[Saved entries]
-------------------------
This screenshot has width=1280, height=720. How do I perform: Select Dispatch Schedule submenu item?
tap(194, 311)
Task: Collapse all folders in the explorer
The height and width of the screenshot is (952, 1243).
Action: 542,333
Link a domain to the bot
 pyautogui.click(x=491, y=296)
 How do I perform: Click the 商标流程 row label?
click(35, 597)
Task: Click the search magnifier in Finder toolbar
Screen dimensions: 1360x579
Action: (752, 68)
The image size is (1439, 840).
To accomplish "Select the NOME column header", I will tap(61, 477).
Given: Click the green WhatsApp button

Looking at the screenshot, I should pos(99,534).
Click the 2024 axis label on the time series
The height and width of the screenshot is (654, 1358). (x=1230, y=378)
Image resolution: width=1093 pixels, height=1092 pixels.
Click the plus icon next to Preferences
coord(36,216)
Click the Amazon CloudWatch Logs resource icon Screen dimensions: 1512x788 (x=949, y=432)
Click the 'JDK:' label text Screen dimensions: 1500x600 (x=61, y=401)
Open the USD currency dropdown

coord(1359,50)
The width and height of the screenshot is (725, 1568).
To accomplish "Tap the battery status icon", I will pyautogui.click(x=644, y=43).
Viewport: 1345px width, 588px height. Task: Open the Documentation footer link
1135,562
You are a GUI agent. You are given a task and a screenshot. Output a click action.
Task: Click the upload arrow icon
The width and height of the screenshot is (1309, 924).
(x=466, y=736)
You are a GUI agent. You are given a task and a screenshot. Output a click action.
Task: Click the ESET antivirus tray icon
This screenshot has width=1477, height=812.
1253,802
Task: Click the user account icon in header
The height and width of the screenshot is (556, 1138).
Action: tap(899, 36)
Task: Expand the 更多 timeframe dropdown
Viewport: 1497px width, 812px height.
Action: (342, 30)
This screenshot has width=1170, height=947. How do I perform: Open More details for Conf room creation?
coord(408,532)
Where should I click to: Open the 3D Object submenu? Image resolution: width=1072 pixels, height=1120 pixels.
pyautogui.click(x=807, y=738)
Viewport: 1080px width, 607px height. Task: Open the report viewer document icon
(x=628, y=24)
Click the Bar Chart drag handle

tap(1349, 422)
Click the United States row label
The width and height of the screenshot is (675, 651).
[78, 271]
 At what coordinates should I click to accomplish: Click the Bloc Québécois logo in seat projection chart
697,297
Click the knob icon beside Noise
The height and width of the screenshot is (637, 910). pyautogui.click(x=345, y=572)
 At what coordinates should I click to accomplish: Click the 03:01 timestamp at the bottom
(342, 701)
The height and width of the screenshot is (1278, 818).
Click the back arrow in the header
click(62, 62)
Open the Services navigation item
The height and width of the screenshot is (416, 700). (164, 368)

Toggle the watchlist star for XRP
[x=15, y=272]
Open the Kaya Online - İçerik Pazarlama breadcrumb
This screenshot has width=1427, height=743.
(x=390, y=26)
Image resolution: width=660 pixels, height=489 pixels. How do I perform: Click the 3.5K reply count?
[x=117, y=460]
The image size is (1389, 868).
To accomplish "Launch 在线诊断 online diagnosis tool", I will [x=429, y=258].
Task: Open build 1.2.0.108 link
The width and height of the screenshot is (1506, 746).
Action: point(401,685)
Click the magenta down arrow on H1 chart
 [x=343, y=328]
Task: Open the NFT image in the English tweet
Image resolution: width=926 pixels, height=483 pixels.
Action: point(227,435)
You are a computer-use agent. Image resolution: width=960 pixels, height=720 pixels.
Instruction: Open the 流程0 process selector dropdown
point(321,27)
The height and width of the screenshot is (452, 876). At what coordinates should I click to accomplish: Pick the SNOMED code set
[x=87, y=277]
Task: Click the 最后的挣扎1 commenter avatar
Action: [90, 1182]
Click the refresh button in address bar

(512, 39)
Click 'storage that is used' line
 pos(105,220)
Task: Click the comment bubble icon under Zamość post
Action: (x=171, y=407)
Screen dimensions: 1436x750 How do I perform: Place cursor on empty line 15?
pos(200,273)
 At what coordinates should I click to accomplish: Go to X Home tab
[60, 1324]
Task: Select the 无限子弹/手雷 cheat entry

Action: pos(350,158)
-------------------------
* [Task brief]:
Copy out, from the data above, every line holding the word "will".

* [Solution for this task]:
To accomplish "Select the NOME column header", I will tap(61, 477).
To accomplish "Tap the battery status icon", I will pyautogui.click(x=644, y=43).
To accomplish "Launch 在线诊断 online diagnosis tool", I will [x=429, y=258].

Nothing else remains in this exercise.